培養は、発酵温度２０〜４５℃、特に好ましくは３３〜４２℃で通気培養を行うことが好ましい。ここで酸素濃度は、５〜５０％に、望ましくは１０％程度に調節して行う。また、ｐＨを５〜９に制御し、通気培養を行うことが好ましい。培養中にｐＨが下がる場合には、例えば、炭酸カルシウムを加えるか、アンモニアガス、アンモニア水等のアルカリで中和することができる。このような条件下で、好ましくは１０時間〜１２０時間程度培養することにより、培養液中に著量のＬ-アミノ酸が蓄積される。蓄積されるＬ-アミノ酸の濃度は培地中から採取・回収できる濃度であればいずれでもよいが、50g/L以上、望ましくは75g/L以上、さらに望ましくは100g/L以上である。

培養終了後の培養液からＬ-アミノ酸を採取する方法は、公知の回収方法に従って行えばよい。
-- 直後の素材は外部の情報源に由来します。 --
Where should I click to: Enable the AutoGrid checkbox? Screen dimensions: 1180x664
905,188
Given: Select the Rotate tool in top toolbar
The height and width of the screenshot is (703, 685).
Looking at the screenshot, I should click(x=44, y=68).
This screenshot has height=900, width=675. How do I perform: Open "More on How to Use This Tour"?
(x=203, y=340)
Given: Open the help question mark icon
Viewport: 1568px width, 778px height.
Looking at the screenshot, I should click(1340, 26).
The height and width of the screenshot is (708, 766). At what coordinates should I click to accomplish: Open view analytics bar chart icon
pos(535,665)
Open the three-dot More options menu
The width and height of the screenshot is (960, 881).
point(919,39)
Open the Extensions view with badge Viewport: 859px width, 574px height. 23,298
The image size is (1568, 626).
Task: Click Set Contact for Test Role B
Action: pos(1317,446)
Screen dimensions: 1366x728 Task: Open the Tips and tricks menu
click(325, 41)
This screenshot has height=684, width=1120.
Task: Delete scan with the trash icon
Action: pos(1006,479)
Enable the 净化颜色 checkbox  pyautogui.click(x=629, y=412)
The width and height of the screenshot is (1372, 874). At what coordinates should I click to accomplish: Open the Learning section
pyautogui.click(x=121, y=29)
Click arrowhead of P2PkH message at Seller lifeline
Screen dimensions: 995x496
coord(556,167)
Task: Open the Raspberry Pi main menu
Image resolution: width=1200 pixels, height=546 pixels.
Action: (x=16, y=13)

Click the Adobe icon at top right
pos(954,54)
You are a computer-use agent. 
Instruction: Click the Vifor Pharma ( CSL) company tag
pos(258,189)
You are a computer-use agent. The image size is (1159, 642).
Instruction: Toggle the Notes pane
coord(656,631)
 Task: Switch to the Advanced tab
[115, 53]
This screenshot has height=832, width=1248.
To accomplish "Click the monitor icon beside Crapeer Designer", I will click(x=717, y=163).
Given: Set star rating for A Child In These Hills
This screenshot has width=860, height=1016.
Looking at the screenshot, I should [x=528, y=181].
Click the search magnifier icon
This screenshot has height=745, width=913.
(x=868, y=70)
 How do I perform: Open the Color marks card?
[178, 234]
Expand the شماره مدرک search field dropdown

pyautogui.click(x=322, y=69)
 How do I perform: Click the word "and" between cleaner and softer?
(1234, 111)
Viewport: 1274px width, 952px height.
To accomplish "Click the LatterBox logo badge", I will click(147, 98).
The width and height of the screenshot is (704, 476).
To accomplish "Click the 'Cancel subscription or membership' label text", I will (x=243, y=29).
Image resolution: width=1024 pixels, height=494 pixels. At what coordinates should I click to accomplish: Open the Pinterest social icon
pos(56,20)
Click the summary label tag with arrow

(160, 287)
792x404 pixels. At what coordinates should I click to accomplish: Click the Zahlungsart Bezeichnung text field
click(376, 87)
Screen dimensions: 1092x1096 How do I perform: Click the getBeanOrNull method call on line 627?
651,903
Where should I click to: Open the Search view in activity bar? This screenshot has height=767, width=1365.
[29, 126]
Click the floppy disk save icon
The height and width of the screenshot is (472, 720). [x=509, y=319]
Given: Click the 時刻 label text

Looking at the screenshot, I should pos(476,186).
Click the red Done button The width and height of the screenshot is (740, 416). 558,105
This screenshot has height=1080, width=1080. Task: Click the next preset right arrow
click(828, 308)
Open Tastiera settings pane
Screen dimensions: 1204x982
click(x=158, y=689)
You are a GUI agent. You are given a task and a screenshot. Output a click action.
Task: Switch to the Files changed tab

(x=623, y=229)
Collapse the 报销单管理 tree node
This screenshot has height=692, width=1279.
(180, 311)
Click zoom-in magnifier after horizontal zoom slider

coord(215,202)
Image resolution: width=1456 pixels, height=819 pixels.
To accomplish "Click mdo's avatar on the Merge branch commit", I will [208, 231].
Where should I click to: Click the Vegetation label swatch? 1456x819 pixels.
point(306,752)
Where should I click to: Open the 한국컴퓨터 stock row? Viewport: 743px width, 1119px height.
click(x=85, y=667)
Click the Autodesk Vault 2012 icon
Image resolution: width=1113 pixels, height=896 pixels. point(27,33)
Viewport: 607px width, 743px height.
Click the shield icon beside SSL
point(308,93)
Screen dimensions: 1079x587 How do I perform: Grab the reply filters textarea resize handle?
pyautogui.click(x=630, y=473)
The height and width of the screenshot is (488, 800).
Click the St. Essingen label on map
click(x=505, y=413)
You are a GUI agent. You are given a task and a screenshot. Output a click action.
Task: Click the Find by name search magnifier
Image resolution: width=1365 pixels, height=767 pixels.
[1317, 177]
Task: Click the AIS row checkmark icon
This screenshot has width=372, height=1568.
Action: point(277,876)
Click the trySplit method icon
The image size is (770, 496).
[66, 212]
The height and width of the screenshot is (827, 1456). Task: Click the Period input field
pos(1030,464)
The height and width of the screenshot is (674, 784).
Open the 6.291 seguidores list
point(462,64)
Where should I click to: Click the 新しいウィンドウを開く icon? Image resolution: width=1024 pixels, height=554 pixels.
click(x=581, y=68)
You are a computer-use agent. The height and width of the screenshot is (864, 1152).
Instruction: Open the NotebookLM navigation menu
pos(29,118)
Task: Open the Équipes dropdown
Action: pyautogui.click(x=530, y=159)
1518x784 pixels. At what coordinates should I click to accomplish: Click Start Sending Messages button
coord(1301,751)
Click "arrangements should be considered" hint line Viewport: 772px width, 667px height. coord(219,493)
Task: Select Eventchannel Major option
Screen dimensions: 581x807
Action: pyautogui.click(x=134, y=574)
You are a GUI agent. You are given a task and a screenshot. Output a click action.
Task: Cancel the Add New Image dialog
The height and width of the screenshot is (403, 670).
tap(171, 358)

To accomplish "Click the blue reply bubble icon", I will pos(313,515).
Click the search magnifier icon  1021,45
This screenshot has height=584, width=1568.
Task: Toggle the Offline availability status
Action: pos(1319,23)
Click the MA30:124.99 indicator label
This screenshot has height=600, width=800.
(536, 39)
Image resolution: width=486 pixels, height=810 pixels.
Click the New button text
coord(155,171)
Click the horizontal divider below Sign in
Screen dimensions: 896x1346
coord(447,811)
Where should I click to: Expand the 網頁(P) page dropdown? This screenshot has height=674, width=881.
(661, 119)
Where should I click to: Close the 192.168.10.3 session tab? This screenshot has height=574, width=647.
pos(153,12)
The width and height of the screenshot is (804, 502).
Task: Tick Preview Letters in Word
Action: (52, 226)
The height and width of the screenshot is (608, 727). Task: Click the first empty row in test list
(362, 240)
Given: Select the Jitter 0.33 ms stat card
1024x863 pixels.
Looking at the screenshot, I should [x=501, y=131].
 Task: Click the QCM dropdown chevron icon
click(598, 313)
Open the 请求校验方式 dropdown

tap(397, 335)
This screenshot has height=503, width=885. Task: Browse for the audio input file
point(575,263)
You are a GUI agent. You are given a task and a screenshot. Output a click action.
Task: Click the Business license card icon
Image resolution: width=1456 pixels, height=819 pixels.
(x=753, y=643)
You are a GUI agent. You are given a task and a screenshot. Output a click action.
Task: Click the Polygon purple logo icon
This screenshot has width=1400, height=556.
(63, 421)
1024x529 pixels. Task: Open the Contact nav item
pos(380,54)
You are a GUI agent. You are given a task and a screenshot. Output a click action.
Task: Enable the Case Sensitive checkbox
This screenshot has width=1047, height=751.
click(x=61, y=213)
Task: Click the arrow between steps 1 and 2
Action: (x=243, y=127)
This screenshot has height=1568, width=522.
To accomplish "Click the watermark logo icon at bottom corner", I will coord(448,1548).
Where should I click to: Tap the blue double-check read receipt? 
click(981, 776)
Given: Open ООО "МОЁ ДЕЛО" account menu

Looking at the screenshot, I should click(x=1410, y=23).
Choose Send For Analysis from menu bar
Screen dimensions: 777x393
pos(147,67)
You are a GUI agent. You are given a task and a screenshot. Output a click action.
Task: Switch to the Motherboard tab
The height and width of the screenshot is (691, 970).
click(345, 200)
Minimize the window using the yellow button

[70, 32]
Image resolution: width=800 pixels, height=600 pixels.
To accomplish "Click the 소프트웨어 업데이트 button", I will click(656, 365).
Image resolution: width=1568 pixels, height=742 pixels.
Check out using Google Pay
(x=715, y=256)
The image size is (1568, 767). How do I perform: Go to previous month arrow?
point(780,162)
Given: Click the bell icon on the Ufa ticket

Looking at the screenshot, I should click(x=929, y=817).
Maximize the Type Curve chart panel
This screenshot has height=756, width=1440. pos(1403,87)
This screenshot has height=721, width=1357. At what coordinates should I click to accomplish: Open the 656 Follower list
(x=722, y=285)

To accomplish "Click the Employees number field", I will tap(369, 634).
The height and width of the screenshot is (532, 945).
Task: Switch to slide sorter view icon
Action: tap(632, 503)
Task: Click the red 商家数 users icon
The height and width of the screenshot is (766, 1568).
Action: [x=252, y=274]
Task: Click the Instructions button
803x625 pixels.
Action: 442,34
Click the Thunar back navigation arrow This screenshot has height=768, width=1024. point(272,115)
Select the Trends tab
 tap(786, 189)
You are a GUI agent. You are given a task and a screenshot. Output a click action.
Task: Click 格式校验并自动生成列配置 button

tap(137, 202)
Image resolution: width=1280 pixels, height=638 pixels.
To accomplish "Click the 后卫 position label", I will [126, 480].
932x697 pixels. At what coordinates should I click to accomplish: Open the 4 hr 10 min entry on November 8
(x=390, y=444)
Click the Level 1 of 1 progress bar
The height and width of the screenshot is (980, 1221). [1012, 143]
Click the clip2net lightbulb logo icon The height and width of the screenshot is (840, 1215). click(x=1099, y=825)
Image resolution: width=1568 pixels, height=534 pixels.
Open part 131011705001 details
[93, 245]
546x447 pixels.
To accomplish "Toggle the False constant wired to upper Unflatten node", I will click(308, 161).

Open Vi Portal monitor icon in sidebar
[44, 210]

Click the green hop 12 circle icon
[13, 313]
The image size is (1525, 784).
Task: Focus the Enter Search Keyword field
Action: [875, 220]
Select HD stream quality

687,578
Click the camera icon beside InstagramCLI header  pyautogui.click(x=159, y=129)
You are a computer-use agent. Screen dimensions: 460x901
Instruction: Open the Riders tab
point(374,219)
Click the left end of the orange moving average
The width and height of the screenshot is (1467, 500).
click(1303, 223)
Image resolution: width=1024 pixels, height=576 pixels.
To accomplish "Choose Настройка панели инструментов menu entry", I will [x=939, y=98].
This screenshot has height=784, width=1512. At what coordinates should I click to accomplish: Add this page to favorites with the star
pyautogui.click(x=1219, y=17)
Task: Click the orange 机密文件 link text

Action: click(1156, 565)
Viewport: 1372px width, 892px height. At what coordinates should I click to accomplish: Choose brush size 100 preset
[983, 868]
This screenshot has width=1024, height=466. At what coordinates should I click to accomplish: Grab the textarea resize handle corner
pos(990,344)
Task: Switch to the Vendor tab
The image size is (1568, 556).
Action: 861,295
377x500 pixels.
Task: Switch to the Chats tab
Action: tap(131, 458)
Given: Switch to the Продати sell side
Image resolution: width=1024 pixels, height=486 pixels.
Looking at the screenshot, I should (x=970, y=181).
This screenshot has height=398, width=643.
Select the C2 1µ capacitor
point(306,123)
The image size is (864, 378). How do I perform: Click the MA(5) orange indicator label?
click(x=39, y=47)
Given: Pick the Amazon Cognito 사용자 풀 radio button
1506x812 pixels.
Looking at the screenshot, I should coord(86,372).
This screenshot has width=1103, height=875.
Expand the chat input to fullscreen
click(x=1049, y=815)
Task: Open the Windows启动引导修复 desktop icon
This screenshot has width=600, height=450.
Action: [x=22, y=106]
例えば、培養液から遠心分離等によって菌体を除去した後に、濃縮晶析することによって採取される。

本発明においては、Ｌ-アミノ酸蓄積を一定以上に保つために、細菌の培養を種培養と本培養とに分けて行ってもよく、種培養をフラスコ等を用いたしんとう培養、又は回分培養で行い、本培養を流加培養、又は連続培養で行ってもよく、種培養、本培養ともに回分培養で行ってもよい。

本発明において、流加培養あるいは、連続培養を行う際には、一時的に脂肪酸またはその他の炭素源の流加が停止するように間欠的に流加培地を流加してもよい。また、流加を行う時間の最大で30％以下、望ましくは20％以下、特に望ましくは10％以下で流加培地の供給を停止することが好ましい。流加培養液を間欠的に流加させる場合には、流加培地を一定時間添加し、2回目以降の添加はある添加期に先行する添加停止期において発酵培地中の炭素源が枯渇するときのpH上昇または溶存酸素濃度の上昇がコンピューターで検出されるときに開始するように制御を行い、培養槽内の基質濃度を常に自動的に低レベルに維持してもよい（米国特許5,912,113号明細書）。

流加培養に用いられる流加培地は、脂肪酸、または、油脂の加水分解物とその他の炭素源及び増殖促進効果を持つ栄養素（増殖促進因子）を含む培地が好ましく、発酵培地中の脂肪酸濃度が一定以下になるように制御してもよい。
流加培地に加えるその他の炭素源としては、グルコース、スクロース、フルクトースが好ましく、増殖促進因子としては、窒素源、リン酸、アミノ酸等が好ましい。窒素源としては、アンモニア、硫酸アンモニウム、炭酸アンモニウム、塩化アンモニウム、リン酸アンモニウム、酢酸アンモニウム、ウレア等のアンモニウム塩または硝酸塩等を使用することができる。またリン酸源としては、リン酸２水素カリウム、リン酸水素２カリウムが使用でき、アミノ酸としては、栄養要求性変異株を使用する場合には要求される栄養素を補添することが好ましい。また、流加培地は１種でもよく、２種以上の培地を混合してもよい。２種以上の流加培地を用いる場合、それらの培地は混合して１つのフィード缶により流加させてもよいし、複数のフィード缶で流加させてもよい。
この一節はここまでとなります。